PASSAGE SHOWN:

Hi all,
this year we have migrated a system to new hardware and software. The old system was ESXi 5.5 on a Lenovo x3550 M5 64GB RAM 1x SSD Datastore (RAID10) and 1x HDD Datastore (RAID5). All the production systems were on a single VM which was Windows 2008 R2.
The new system is ESXi 6.7 on a Fujitsu RX2530 M4 64GB RAM with a single all SSD Datastore (RAID10). The production server is now Windows 2016 server. Both servers use Megaraid based RAID controllers, specifically the Fujitsu is a PRAID EP540i and the IBM is a ServeRAID M5201.
The reason for this post is that we are experiencing some issues since upgrading that we were not expecting. Firstly, the most strange issue. Previously (for a couple of years) we were periodically taking a snapshots of the main VM during working hours and never had any issues. Since we moved to the Fujutsu users complain of performance issues when using the system during and after snapshots, and on more than one occasion the whole Windows VM has frozen and we have had to reset the VM (no errors shown from ESX side). We now avoid taking any snapshots during working hours. Another issue is that when running backups (Veeam) the system becomes quite unresponsive at times and we are now avoiding any backups within working hours, previously we didn't see this issue (We are using CBT backups, but often and without error Veeam insists on reading practically the entire VM which is over 2TB in size). Veeam reports backup throughput of about 300-400MB/sec with the source as bottleneck which, while not slow, doesn't seem particularly amazing for a RAID 10 array of 6 SSDs. I'm not worried about the 3000400MB/sec speed as such, just mentioning it in case it seems unusually to anyone else. And lastly, and most importantly, it seems that when the Windows VM uses any page file that users experience general lag in the system. We have spent the last week ensuring that the system fits within the physical memory and have therefore reduced the impact of the issue substantially, but Windows still likes to use some page even when there is a lot of RAM it seems, and in any case, if we have SSD RAID 10 we'd hope that any page usage would be pretty speedy. Worth mentioning we are using the paravirtualized SCSI controller for the VM disks. Also worth noting that currently this VM is the only active VM on the Fujitsu and there is sufficient physical memory for it to run without using swap.
We haven't done any specific tuning with respect to the RAID controller as I didn't see anything specific to Megaraid controllers when having a search for info, so its using the default settings for a RAID array over 6 drives with RAID10.
So basically I'm wondering if anyone has any thoughts, experienced and/or fixed any similar issues. It's equally disappointing to be having issues on newer faster hardware that we did not experience on the old hardware as it is to have the lagging issue on the Windows VM having invested in an all SSD solution. So any input greatfully recieved,
thanks, Andy,

JOB 1: Recast the records, everything from the first line down to the line containing "pos(193,278)", as a Markdown table with the columns Row and Record line. Leave out blank lines.

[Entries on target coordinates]
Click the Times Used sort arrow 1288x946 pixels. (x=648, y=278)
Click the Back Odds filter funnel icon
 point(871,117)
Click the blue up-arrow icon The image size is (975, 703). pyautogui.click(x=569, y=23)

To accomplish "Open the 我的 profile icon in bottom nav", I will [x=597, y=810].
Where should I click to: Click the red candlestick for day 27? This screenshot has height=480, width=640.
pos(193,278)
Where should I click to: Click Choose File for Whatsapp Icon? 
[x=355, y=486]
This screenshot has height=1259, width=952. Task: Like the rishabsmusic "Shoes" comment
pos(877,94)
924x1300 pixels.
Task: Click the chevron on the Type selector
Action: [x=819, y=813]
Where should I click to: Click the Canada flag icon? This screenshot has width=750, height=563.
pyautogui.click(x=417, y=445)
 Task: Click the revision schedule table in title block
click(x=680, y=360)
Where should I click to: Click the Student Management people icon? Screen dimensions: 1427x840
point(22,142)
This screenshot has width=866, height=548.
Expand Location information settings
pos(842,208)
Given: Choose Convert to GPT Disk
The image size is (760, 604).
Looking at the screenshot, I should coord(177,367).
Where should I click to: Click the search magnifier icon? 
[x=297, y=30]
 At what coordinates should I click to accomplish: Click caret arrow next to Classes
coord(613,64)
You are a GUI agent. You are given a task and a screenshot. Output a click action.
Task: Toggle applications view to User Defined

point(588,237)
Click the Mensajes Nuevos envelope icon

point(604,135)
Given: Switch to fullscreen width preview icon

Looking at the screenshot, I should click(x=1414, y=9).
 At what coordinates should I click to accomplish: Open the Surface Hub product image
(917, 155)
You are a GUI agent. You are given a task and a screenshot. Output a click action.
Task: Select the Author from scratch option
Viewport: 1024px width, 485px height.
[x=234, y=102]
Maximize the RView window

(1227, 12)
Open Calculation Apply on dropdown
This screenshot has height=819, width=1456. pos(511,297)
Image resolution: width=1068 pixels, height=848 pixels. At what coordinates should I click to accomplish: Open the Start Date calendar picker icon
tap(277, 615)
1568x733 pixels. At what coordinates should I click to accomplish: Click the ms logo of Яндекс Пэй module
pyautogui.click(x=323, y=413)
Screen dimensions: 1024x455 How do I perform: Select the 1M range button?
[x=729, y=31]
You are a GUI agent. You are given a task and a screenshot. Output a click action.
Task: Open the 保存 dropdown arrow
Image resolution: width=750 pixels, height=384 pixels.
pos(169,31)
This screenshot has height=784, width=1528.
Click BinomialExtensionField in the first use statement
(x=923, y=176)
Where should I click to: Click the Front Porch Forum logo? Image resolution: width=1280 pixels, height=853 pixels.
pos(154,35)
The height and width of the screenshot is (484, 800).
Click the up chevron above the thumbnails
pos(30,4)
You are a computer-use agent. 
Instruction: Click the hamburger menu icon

JOB 2: Repeat word for word the part of the forum post about the server migration that runs from "The new system" down to "a ServeRAID M5201.".

COMPLETE ANSWER 1:
| Row | Record line |
|---|---|
| 1 | Click the Times Used sort arrow 1288x946 pixels. (x=648, y=278) |
| 2 | Click the Back Odds filter funnel icon |
| 3 |  point(871,117) |
| 4 | Click the blue up-arrow icon The image size is (975, 703). pyautogui.click(x=569, y=23) |
| 5 | To accomplish "Open the 我的 profile icon in bottom nav", I will [x=597, y=810]. |
| 6 | Where should I click to: Click the red candlestick for day 27? This screenshot has height=480, width=640. |
| 7 | pos(193,278) |

COMPLETE ANSWER 2:
The new system is ESXi 6.7 on a Fujitsu RX2530 M4 64GB RAM with a single all SSD Datastore (RAID10). The production server is now Windows 2016 server. Both servers use Megaraid based RAID controllers, specifically the Fujitsu is a PRAID EP540i and the IBM is a ServeRAID M5201.